FCNs are identified from temporal correlations of neurophysiological events between spatially remote regions of the brain. Functional magnetic resonance imaging (fMRI) or functional near-infrared spectroscopy (fNIRS) can be used to measure fluctuations in regional brain blood flow and oxygenation.32 fMRI assesses changes in regional blood flow via changes in the blood oxygen level-dependent (BOLD) signal,95 while fNIRS relies on near-infrared light (650–950 nm) and the wavelength-dependent absorption characteristics of hemoglobin to measure regional changes in cortical oxygenation levels.96,97 Alternatively, as stated above, EEG can measure correlations in electrical cortical activity.33,34,35,36 FCNs are well documented in adult fMRI studies and are named according to their functional entities: motor function, visual processing, executive functioning, auditory processing, memory, and the default-mode network (DMN).98,99,100 fMRI studies have also highlighted the emergence of primary functional systems very early on in utero,101,102,103,104,105,106 in term-born and preterm infants40,41,42,43,44,45 as well as the development of some higher-order functional systems (e.g., the DMN) after birth.107 FCNs can be identified during task-based studies or during rest. FCNs identified during rest are referred to as resting-state networks (RSNs). Many infant fMRI studies use the term RSNs or resting-state functional connectivity (RSFC) to describe infant FC, given that infant fMRI can only be performed during sleep.

Analyzing and interpreting FCNs

At the most basic level, FCNs are obtained by computing statistical relationships between all pairs of time-series signals (Fig. 3).
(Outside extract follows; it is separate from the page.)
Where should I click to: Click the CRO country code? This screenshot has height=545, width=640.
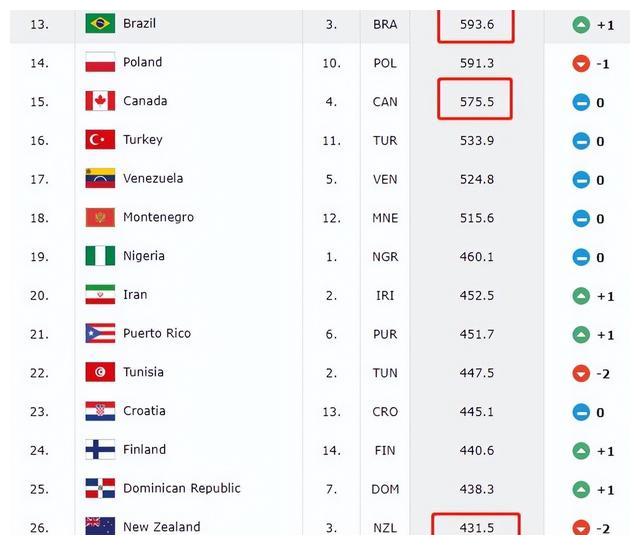385,412
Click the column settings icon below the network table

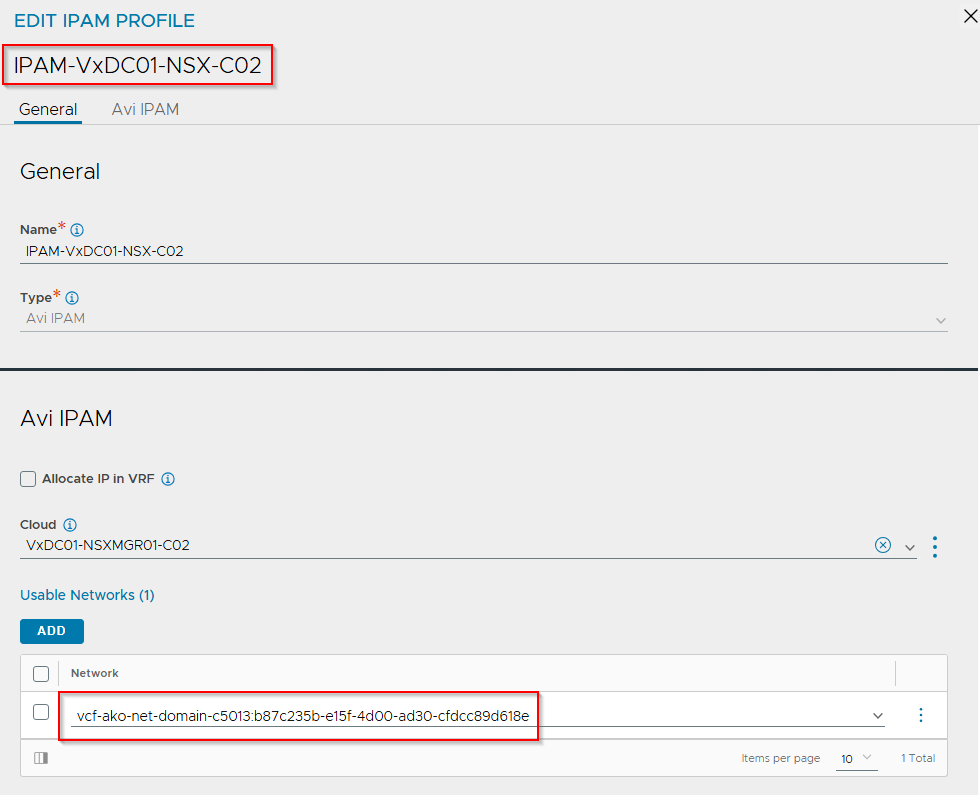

The resulting FC matrices are then analyzed using a variety of higher-level statistical techniques to summarize network information. One recently popular approach to compress various aspects of network structure is graph theoretical measures,31,108,109 as previously applied to neuroimaging/EEG studies involving infants.50,108,110,111,112 However, it is often difficult to interpret their results physiologically,113,114 particularly given the maturational changes in physiology and anatomy in the newborn.115 Other network metrics have been recently introduced,116,117,118 and have been shown to provide novel insight into human infant studies.33 Importantly, these network metrics make network neuroscience clinically useful as they allow comparison to brain structures, physiological states, or clinical information.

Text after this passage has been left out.